*** Records for this task ***

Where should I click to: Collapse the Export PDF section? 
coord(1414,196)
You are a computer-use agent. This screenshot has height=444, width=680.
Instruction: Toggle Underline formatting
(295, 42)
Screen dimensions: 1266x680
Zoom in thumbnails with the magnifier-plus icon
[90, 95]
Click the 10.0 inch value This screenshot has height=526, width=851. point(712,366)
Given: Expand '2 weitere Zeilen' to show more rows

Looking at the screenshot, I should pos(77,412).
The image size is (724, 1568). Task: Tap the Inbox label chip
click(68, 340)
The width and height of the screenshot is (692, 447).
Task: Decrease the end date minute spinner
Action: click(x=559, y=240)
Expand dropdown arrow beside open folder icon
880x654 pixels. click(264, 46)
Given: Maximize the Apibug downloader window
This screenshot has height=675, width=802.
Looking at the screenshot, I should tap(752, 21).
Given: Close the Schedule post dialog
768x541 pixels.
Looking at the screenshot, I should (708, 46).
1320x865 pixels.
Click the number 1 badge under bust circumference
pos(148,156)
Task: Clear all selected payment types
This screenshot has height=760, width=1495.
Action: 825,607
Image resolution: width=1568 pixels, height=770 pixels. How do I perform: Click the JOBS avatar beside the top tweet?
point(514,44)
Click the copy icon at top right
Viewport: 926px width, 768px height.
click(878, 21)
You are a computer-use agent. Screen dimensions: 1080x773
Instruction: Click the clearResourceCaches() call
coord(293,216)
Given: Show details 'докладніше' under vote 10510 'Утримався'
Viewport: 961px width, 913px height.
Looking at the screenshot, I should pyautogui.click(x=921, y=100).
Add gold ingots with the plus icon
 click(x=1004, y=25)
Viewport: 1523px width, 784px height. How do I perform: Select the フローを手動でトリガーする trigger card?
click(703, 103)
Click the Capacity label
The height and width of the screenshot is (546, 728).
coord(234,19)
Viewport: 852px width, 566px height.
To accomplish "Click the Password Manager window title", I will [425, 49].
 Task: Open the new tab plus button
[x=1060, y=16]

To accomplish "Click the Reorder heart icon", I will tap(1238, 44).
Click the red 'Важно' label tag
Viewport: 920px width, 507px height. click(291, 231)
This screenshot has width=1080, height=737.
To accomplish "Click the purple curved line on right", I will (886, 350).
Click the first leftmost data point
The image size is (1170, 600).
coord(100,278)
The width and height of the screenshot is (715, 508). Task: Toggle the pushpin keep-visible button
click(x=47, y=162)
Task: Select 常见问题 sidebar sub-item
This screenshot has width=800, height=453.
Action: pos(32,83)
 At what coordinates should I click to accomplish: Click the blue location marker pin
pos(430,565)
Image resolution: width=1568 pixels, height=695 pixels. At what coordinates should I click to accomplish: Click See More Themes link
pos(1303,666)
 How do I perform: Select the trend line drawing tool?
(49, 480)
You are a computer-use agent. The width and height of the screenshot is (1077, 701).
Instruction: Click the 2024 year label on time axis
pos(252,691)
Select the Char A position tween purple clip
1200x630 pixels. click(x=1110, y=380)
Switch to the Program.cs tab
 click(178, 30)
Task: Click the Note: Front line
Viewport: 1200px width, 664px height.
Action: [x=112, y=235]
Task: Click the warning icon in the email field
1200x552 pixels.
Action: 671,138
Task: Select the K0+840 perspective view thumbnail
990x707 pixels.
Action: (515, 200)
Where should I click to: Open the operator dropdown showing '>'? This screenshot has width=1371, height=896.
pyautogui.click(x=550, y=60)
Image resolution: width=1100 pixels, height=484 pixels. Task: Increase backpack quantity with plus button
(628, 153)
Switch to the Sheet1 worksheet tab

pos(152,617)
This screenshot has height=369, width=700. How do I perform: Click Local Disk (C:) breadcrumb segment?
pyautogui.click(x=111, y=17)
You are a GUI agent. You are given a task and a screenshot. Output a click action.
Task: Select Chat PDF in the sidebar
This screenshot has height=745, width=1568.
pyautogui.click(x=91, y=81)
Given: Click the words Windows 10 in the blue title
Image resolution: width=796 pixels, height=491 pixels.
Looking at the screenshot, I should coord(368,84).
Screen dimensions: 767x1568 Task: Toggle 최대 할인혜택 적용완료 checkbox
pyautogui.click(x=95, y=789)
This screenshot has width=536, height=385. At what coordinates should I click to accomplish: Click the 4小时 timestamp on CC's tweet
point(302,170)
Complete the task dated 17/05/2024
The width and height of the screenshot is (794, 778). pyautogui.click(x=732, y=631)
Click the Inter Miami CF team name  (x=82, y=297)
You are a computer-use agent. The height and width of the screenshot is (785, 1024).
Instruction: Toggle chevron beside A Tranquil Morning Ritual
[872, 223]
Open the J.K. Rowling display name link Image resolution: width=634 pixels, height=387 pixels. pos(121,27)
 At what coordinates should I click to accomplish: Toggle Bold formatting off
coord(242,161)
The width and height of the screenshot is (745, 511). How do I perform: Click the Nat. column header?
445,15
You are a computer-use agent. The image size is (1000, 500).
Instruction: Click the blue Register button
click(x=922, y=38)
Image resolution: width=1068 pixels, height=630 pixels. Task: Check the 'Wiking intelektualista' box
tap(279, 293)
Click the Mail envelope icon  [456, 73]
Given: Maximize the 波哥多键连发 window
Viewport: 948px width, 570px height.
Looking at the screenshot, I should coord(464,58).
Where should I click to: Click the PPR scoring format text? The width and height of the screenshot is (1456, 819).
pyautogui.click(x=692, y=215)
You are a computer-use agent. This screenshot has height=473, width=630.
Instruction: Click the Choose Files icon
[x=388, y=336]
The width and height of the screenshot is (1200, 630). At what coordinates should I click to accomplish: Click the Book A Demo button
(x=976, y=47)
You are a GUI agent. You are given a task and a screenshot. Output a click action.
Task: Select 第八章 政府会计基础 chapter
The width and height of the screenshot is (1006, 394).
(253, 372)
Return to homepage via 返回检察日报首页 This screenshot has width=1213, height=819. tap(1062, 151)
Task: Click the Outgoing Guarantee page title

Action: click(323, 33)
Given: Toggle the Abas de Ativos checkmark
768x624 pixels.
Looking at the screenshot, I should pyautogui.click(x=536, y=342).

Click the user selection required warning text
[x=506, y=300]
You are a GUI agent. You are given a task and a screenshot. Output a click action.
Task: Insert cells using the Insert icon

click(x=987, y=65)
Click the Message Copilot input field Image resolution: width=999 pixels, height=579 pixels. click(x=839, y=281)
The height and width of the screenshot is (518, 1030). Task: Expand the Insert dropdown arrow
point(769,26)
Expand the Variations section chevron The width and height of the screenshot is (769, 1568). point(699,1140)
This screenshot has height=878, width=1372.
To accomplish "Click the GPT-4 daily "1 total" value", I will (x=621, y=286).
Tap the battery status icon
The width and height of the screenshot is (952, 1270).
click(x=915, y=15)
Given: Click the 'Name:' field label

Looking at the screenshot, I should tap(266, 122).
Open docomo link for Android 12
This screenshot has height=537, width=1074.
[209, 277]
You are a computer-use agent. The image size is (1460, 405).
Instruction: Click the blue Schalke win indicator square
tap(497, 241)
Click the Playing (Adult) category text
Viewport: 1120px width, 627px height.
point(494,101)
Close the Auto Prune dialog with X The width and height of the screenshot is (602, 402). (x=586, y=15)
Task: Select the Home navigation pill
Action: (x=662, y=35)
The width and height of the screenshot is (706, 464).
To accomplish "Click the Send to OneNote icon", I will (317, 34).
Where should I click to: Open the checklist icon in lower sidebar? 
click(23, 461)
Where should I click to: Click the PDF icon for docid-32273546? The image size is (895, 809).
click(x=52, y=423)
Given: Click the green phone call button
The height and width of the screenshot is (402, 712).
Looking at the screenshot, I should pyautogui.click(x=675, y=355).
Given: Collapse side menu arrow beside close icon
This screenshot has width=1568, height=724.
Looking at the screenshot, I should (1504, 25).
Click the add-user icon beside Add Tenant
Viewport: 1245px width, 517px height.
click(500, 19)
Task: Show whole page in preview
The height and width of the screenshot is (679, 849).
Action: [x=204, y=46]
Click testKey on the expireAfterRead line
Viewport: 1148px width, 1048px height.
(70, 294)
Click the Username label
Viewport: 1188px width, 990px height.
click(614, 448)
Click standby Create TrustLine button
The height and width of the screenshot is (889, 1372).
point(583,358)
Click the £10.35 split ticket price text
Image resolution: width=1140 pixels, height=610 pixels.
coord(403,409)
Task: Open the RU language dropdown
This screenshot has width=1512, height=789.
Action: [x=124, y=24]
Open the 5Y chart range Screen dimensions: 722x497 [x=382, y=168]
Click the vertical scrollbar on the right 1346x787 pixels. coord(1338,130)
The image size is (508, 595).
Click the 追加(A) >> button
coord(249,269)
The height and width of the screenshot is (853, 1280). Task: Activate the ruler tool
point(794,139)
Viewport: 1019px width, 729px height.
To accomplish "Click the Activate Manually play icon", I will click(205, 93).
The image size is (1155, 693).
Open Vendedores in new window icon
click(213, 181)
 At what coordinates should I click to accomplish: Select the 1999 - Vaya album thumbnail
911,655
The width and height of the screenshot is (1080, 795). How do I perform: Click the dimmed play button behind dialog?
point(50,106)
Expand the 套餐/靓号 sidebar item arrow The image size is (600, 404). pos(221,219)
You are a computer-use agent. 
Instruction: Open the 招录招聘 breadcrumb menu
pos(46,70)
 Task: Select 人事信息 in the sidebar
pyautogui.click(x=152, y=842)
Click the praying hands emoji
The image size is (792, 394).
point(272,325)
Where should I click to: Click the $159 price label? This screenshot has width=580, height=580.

*** End of Records for this task ***

Write out every line of the preceding listing that contains "Maximize".

Given: Maximize the Apibug downloader window
Given: Maximize the 波哥多键连发 window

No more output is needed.